|
Page 1 of 2 I couldn’t help but tune into Ralph’s telephone conversation as his baritone voice spilled over the cubicle wall. His use of the words “cancer” and “Christmas” close together pricked my ears.
“Yeah, we’re carpooling with my dad to Mississippi this Christmas,” Ralph told the person on the other end of the line. “He loves the grandkids, and he’ll really enjoy them since Momma died of cancer.” This past June, Ralph’s 80-year-old mother succumbed to lung cancer that had spread to her spine and ribs. She had never smoked or been around anybody who puffed away. Turns out, Ralph’s mother lived in south Texas, where ranchers use all kinds of pesticides to murder all kinds of diseases. Some of those pesticides wind up in the air, only to get sucked into human lungs like those of Ralph’s mother.
“It’s environmental, no doubt in my mind,” Ralph told me, after he hung up and I admitted I couldn’t help but overhear him. I told him about the medical researcher in Dallas who blamed her lung cancer on the city’s notorious air pollution just before her own death.

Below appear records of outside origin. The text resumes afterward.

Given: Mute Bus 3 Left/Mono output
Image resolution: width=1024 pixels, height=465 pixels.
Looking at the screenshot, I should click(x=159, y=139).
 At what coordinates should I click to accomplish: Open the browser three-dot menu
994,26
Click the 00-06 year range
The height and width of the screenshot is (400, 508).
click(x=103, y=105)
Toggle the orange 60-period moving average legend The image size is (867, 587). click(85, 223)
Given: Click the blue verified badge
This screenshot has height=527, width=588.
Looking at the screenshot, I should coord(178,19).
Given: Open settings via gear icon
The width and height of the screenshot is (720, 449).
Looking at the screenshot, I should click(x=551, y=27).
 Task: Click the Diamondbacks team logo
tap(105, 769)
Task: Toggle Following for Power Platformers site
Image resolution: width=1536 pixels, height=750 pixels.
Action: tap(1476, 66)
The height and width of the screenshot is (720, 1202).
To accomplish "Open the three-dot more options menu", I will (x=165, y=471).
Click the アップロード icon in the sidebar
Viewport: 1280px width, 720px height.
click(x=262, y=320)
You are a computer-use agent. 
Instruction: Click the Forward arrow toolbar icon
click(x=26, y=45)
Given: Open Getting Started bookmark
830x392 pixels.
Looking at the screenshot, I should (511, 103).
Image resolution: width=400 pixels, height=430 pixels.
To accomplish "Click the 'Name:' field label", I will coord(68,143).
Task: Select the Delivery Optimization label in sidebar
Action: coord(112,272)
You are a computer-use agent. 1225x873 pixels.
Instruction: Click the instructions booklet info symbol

“I wouldn’t be surprised,” Ralph replied. “You go to a cancer clinic, and it’s full of people. Something must be going on.” All alone Whatever the cause of her death, Ralph’s father is all alone these holidays, after 58 Christmases spent with his sweetheart. And I hear there is no greater pain than the pain that strikes when your sweetheart dies. “Yeah, he’s really hurting now,” Ralph said. “This is the first Christmas in 58 years he’s getting the Christmas cards out by himself. He’s really lost.” Right now, I’m thinking about all the people who lost their sweethearts, or other loved ones, to cancer this year. This will be the hardest holiday of all. I feel their pain. Christmas 2005 was the first one without my mother, who always worked her fanny off to ensure the Smith family had a great holiday. She decorated the house to the nines, decorated the tree, slaved over a hot stove to fix a sumptuous turkey, and topped it off with her famous dressing that nobody could beat. Now, that's all gone. She didn't die of cancer, but that's beside the point. The point is I know what people who have lost a loved one are enduring right now. For their sakes, I hope they spend the holidays with family and friends, and not by themselves. Feeling the walls closing in around you is definitely a terrible way to spend Christmas. Mostly, I wonder if people will sense the grief and take the initiative to invite the new widow or widower to spend the holidays with them. What a great holiday present, a gift almost as good as offering your stable and manger to a poor carpenter, his very pregnant wife—and their soon-to-be son.